*** EXERCISE TEXT Section Begins ***

Simplicity bias in the parameter-function map of deep neural networksDownload PDF

28 May 2019 (modified: 05 May 2023)Submitted to ICML Deep Phenomena 2019Readers: Everyone
Keywords: simplicity bias, parameter-function map, generalization
TL;DR: A very strong bias towards simple outpouts is observed in many simple input-ouput maps. The parameter-function map of deep networks is found to be biased in the same way.
Abstract: The idea that neural networks may exhibit a bias towards simplicity has a long history. Simplicity bias provides a way to quantify this intuition. It predicts, for a broad class of input-output maps which can describe many systems in science and engineering, that simple outputs are exponentially more likely to occur upon uniform random sampling of inputs than complex outputs are. This simplicity bias behaviour has been observed for systems ranging from the RNA sequence to secondary structure map, to systems of coupled differential equations, to models of plant growth. Deep neural networks can be viewed as a mapping from the space of parameters (the weights) to the space of functions (how inputs get transformed to outputs by the network). We show that this parameter-function map obeys the necessary conditions for simplicity bias, and numerically show that it is hugely biased towards functions with low descriptional complexity. We also demonstrate a Zipf like power-law probability-rank relation. A bias towards simplicity may help explain why neural nets generalize so well.

*** EXERCISE TEXT Section Ends ***

*THE PROBLEM*
Reproduce word for word the stretch of the text on simplicity bias in neural networks from "28 May 2019" through "the same way.".

*** MATERIAL SUPPLIED Section Begins ***

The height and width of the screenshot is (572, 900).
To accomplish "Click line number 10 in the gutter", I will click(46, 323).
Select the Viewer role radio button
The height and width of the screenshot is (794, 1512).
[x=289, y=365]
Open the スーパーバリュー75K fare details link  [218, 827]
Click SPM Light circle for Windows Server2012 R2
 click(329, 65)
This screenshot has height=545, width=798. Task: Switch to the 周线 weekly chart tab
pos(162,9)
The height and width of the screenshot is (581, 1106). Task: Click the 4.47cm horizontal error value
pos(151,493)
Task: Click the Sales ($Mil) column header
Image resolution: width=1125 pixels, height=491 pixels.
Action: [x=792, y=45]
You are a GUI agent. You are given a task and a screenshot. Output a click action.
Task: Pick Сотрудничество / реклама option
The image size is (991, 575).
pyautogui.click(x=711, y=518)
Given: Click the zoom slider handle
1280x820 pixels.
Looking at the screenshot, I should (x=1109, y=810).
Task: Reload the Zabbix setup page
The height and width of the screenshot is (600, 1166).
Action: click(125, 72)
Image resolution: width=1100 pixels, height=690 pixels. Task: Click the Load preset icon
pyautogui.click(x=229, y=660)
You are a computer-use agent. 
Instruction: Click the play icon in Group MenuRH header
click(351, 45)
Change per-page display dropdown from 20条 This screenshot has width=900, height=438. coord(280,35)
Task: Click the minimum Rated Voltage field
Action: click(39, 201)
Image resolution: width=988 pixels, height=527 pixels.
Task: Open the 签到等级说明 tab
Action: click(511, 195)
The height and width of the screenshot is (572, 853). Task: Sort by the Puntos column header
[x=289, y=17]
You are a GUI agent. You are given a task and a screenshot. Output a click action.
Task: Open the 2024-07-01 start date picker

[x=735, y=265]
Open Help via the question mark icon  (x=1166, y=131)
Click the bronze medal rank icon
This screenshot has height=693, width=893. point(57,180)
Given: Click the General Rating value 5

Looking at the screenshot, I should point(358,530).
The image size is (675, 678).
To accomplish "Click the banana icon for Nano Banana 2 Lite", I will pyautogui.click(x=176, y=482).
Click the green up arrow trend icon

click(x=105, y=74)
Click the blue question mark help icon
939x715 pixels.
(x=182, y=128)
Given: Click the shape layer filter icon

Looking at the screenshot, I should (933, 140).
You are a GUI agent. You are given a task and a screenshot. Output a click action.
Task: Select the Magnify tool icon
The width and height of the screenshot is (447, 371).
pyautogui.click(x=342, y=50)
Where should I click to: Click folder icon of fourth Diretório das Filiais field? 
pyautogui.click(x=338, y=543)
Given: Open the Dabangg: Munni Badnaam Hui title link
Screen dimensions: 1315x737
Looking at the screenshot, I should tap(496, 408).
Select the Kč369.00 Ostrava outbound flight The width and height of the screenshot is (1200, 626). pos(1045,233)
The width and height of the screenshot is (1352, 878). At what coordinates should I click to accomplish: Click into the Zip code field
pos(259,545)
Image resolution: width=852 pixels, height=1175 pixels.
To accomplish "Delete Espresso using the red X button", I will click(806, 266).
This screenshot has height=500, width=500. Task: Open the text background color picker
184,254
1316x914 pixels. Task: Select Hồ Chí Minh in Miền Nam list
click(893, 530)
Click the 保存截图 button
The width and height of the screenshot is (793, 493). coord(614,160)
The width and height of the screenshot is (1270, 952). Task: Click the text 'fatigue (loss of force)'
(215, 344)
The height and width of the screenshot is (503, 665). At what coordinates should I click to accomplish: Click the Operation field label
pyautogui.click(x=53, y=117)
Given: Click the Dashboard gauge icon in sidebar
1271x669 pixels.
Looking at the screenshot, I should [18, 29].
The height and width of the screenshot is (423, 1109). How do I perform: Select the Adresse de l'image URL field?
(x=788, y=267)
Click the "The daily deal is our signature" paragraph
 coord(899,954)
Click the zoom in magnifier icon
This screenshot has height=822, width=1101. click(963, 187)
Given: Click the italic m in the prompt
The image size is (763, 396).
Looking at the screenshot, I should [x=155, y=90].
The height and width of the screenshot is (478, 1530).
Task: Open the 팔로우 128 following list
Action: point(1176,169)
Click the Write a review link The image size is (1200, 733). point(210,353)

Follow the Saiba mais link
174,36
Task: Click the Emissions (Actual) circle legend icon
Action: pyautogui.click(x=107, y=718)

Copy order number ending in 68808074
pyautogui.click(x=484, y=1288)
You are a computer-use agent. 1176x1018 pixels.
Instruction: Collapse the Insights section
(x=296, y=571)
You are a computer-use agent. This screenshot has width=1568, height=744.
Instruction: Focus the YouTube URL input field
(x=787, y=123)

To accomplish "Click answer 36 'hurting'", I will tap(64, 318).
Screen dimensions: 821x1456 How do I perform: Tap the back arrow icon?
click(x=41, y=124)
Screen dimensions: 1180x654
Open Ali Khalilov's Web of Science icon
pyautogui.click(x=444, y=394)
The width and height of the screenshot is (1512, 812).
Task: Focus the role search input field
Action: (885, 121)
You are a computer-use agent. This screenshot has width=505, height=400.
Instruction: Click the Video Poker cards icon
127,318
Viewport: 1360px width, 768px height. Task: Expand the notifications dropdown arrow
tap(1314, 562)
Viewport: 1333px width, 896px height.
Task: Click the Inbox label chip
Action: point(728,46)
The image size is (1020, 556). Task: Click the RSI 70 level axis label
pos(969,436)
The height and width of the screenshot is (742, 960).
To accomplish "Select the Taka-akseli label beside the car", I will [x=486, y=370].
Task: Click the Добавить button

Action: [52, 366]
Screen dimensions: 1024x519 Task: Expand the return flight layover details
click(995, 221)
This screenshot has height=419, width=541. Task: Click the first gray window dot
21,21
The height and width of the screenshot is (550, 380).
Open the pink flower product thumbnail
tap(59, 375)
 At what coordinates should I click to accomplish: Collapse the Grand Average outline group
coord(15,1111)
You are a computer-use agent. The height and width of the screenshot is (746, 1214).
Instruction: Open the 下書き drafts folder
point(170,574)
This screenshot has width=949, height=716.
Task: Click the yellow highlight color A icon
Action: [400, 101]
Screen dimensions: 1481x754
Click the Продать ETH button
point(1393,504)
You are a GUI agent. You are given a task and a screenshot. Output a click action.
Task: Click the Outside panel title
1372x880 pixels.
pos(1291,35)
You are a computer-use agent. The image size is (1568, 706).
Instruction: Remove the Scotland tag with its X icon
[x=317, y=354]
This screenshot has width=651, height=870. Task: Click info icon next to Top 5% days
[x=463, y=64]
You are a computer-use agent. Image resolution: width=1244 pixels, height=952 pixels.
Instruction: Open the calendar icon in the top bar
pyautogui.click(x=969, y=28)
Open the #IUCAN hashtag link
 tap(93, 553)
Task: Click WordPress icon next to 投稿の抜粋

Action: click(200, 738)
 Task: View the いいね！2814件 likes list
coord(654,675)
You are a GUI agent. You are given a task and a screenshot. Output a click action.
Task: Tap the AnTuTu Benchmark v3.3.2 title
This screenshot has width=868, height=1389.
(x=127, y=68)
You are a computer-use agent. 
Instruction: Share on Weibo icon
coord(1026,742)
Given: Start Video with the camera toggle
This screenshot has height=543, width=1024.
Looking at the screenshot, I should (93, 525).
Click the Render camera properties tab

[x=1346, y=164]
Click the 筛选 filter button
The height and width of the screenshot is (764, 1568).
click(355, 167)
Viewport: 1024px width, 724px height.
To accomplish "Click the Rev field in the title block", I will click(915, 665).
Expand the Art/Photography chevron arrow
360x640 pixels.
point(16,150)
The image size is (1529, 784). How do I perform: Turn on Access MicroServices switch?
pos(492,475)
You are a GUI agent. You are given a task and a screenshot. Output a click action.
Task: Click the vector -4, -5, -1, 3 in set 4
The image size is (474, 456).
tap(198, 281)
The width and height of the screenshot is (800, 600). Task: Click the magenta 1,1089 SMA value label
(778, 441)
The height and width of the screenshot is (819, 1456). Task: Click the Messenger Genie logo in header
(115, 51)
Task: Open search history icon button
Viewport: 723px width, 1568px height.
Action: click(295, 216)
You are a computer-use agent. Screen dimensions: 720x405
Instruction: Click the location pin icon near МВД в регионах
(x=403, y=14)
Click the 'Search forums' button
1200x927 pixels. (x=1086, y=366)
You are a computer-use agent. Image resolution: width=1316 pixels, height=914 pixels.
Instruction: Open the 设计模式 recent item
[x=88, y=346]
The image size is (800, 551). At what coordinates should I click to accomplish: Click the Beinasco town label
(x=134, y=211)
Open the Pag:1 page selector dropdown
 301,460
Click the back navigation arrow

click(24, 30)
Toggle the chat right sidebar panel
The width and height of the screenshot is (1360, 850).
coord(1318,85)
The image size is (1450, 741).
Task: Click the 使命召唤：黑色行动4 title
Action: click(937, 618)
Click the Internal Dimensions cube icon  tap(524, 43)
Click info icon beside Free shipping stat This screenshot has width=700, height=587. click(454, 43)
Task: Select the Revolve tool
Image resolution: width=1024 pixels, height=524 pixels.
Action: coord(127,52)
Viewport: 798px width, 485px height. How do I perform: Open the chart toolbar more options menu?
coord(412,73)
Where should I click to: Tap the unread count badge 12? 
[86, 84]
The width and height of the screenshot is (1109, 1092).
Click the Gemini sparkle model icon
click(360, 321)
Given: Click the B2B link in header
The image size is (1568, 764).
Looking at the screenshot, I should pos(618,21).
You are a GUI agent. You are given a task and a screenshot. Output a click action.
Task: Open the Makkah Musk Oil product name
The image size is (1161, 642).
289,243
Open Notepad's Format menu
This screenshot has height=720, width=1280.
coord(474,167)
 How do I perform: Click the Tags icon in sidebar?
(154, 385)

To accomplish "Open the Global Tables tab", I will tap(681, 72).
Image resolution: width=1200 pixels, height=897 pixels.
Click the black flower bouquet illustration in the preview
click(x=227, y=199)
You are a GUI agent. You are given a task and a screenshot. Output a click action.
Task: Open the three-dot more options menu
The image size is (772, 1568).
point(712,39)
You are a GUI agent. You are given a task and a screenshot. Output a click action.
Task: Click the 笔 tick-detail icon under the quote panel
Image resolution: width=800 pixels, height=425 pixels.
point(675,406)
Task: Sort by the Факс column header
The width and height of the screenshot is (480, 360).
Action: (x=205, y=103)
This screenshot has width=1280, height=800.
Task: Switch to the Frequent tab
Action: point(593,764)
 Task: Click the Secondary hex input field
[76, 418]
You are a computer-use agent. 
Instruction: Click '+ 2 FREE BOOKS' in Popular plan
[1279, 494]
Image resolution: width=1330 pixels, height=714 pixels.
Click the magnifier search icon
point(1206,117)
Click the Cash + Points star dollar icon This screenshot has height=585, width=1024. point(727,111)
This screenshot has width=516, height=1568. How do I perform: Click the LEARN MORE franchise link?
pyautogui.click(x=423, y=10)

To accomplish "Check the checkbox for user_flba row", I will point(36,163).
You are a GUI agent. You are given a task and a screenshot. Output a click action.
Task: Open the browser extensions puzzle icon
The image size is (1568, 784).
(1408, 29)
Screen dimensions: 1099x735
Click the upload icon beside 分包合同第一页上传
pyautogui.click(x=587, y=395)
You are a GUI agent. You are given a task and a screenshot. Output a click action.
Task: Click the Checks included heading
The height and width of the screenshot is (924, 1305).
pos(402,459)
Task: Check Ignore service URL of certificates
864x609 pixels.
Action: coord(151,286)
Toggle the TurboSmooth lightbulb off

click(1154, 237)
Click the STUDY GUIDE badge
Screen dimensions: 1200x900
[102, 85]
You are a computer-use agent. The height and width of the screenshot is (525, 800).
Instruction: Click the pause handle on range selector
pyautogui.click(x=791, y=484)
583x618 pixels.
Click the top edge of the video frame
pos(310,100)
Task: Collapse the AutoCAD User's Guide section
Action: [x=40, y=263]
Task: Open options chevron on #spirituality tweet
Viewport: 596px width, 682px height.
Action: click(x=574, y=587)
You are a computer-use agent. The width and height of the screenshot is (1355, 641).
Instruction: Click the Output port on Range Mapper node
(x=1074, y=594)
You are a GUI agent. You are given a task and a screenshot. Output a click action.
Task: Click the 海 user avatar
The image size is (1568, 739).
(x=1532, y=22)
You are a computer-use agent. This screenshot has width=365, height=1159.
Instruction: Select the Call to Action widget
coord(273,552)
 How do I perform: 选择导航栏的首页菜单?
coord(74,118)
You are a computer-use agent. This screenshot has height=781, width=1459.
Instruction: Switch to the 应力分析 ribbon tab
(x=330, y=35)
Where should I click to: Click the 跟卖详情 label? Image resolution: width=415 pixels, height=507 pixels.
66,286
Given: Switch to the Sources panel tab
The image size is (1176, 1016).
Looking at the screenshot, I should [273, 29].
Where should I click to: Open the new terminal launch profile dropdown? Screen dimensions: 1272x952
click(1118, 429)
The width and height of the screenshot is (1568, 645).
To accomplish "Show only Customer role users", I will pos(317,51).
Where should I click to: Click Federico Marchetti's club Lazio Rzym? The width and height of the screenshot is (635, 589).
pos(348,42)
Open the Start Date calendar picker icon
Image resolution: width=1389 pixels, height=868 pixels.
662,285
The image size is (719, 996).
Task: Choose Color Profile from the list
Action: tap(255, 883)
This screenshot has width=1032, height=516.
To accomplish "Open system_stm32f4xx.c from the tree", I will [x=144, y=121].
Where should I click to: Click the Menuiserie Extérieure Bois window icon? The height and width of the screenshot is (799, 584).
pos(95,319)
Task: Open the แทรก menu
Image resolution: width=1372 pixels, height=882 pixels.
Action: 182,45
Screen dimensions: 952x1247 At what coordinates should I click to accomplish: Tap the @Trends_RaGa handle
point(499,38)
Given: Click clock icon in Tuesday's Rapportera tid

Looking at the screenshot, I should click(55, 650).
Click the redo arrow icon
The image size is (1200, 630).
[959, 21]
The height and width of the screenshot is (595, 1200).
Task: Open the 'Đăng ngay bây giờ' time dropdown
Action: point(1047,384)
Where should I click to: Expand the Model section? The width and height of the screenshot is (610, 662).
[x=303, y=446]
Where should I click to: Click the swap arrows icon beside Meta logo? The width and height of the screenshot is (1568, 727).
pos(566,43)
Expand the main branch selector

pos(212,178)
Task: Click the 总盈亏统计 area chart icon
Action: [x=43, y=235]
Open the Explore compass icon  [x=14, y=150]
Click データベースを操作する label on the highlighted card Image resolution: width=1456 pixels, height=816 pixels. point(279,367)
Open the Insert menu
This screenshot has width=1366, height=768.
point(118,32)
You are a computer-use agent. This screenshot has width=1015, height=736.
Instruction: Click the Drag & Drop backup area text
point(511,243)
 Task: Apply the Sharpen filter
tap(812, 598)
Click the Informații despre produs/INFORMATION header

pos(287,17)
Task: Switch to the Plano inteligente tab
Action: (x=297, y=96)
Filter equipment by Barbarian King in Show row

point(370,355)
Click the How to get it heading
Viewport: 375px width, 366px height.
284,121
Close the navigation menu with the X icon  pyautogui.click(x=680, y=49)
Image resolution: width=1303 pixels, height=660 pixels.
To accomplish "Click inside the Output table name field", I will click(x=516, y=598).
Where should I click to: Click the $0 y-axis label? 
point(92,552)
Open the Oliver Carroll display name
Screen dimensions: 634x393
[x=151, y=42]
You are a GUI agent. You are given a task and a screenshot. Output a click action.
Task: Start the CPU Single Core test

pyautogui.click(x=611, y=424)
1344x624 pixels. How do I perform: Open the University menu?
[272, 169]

*** MATERIAL SUPPLIED Section Ends ***

*SOLUTION TO THIS TASK*
28 May 2019 (modified: 05 May 2023)Submitted to ICML Deep Phenomena 2019Readers: Everyone
Keywords: simplicity bias, parameter-function map, generalization
TL;DR: A very strong bias towards simple outpouts is observed in many simple input-ouput maps. The parameter-function map of deep networks is found to be biased in the same way.